From this it is clear that the restriction on alienations of the lands assigned to the political sufferers stood deleted, without any conditions. The orders contained in this G.O., were varied to certain extent in G.O. Ms. No. 185 dated 11-3-1997. The salient features of G.O. Ms. No. 185 are:

(a) Agricultural lands in the districts of Visakhapatnam, Hyderabad and Ranga Reddy cannot be assigned to freedom fighters;
(b) Assignment of land for agricultural purpose shall be considered wherever such lands are not required for public purpose or house sites;
(c) Assignment of house sites will be made to individual freedom fighters and not to society of freedom fighters. The house sites pattas are inheritable but not alienable.
(d) The maximum extent of house sites that can be assigned is 300 sq.yards and Telangana, Andhra and Rayalaseema regions are to be taken as Units for the purpose of granting house sites; and
(e) Transfer of names of freedom fighters from their respective districts to other districts like Visakhapatnam, Ranga Reddy and other urban areas shall be banned.

G.O. Ms. No. 185 dated 11-3-1997 was further amended through G.O.Ms.No. 917 dated 31-10-1997. These orders did not bring about any change as regards the alienability of the agricultural lands, which were already assigned to political sufferers. The ban imposed under these G.Os., is on alienation of house sites that may be assigned and nothing is said about the lands that are already assigned. At any rate, the transfer of the land in question between the 1st petitioner and the 2nd petitioner took place much before these G.Os., came to be issued. Hence, it cannot be said that the transfer between Petitioners 1 and 2 is in any way hit by G.O. Ms. No. 185 dated 11-3-1997, as amended.

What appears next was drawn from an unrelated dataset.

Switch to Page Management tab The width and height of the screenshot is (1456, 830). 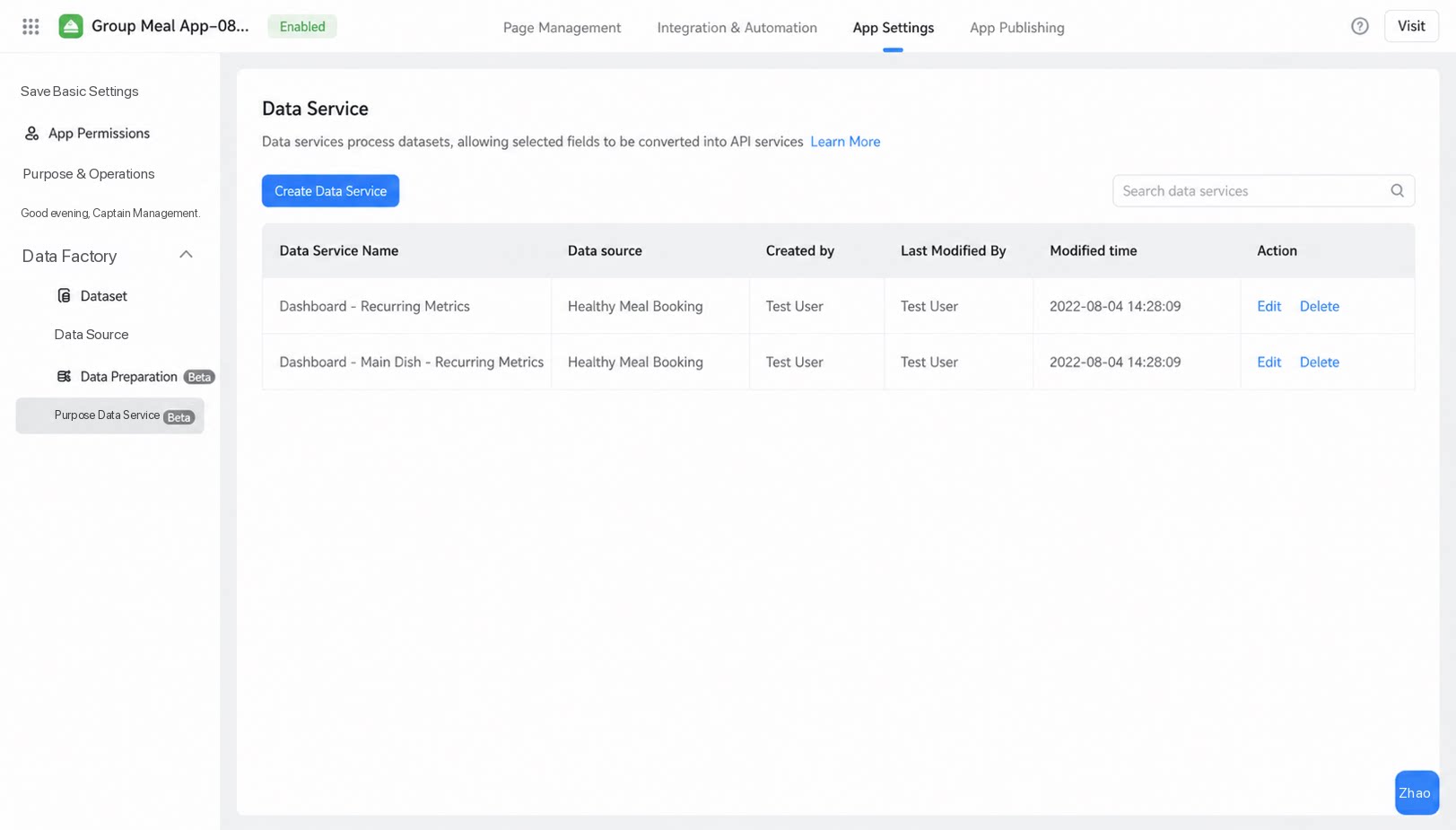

8. Learned Government Pleader for Assignment submits that even under G.O. Ms. No. 1743 dated 28-8-1959, it was incumbent on the freedom fighters to obtain permission of the competent authority before alienating the land. Two aspects need to be considered in this regard. Firstly, G.O. Ms. No. 1743 would have applied only to those assignments where clauses prohibiting alienations are incorporated. In the case of the 1st petitioner, the clause as regards prohibition against alienations read as under:

"The land shall not be alienated to any person who is neither a British citizen nor an Indian citizen except with the permission of the Government."

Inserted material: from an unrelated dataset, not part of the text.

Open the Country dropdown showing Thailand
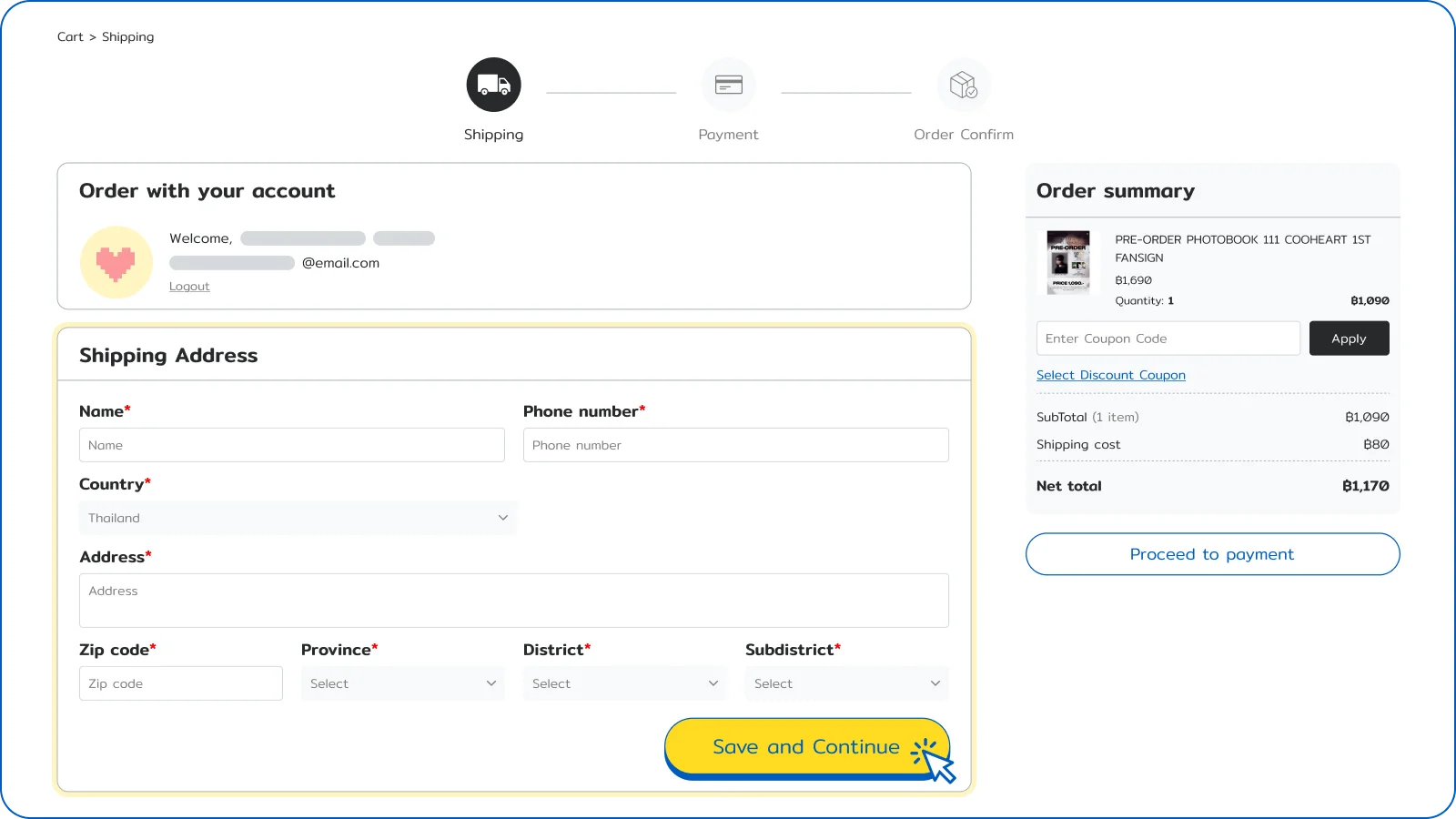 tap(298, 518)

A reading of the clause extracted above discloses that the prohibition was against alienation in favour of persons who were neither British nor Indian citizens. Even the alienation in favour of such persons was permissible with the permission of the Government. In other words, alienation in favour of a British or an Indian citizen without permission of the Government was not prohibited. Therefore, it cannot be said that G.O. Ms. No. 1743 had the effect of relieving any rigor against the 1st petitioner, when the original assignment itself did not prohibit alienation in favour of Indian citizens. It cannot be said that the transfer in favour of the 2nd petitioner is illegal in any manner. With the issuance of G.O. Ms. No. 1743, whatever restrictions existed stood removed. Secondly, the contention of the learned Government Pleader for the respondents that it was necessary for the assignees to obtain permission of the Government even after issuance of G.O. Ms. No. 1743 does not get support from the contents of the said G.O., or for that matter, any other orders.

9. The Government was approached through an administrative hierarchy to clarify as to what would be the impact of G.O. Ms. Nos. 185 and 917 on the alienation by the 1st petitioner in favour of the 2nd petitioner. Instead of clarifying that, the 1st respondent had straightaway directed the 2nd respondent to cancel the sale deed and to restore the land to the Government. Such a course of action is totally impermissible. The 1st respondent has chosen to record findings and to issue orders detrimental to the interests of the petitioners, without hearing them. The directions contained in the impugned order are violative of principles of natural justice, apart from being contrary to the various Government Orders referred to above.

10. Hence, the impugned Memo is set aside and the writ petition is allowed as prayed for. No costs.